Roger Largent, 69, was found guilty for an alleged 2015 sexual assault of a mentally disabled woman. Allegedly, Largent arrived at the woman's house to give her and her blind husband a ride to the doctor's office. According to the victim's testimony, shortly after arriving, Largent covered her mouth and raped her while her husband was still upstairs.
"If I screamed or said anything, he would kill me," the victim said in her testimony.
During police questioning, Largent initially denied having sexual intercourse with the woman. After a detective said his DNA was found on the victim, he changed his answer, saying the two had sex, but it was consensual.
The investigator acknowledged that he lied to Largent during the interview -- his DNA was not found on the victim. A Supreme Court ruling allows police to lie to suspects during questioning.
During the trial, Ashley Hall, the nurse who examined the victim, maintained that it was possible the woman was raped, despite having no bruises, scratches or other signs that would indicate force.

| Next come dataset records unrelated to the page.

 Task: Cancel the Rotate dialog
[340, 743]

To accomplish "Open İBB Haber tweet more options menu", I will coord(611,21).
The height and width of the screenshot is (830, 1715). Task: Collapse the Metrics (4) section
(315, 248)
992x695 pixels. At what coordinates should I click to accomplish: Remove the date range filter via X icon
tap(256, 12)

Largent was sentenced to 18 years in prison for a second-degree rape conviction. His defense lawyers still maintain the intercourse was consensual and that the jury should not have taken Hall's opinion as expert testimony. She had little trial experience and had only recently completed training.
But Largent didn't live to see another day in court. He was found dead in his cell Feb. 11, a little after 8 p.m., according to The Baltimore Sun. Police would not release information on how he was killed, but say another inmate is suspected of committing murder and that charges are pending.

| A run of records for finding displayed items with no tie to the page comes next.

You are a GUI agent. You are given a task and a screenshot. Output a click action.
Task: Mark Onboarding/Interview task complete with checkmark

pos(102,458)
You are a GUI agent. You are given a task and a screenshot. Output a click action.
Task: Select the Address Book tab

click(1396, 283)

Four days later, an appeals court overturned Largent's conviction and pushed for a retrial of the case, reports The Herald-Mail.
"The trial court abused its discretion in permitting [the nurse] to offer her lay opinion testimony that an adult female body can permit nonconsensual intercourse and yet leave no physical injuries, as [the nurse] relied on scientific and medical training beyond the understanding of the average juror when offering her testimony," read the appellate court's final opinion.
Largent's defense lawyer, Amy Taylor, was shocked to hear about her client's death, according to The Associated Press, and was disappointed her client would not be able to face a new jury.
"I thought it had a good chance of being reversed," she said. "We were right, and he was going to get this fair trial and now he’s been deprived of that opportunity."
The prosecution maintains Largent is guilty.
"Roger Largent was where he belonged at the time of his death," said Deputy State's Attorney Gina Cirincion.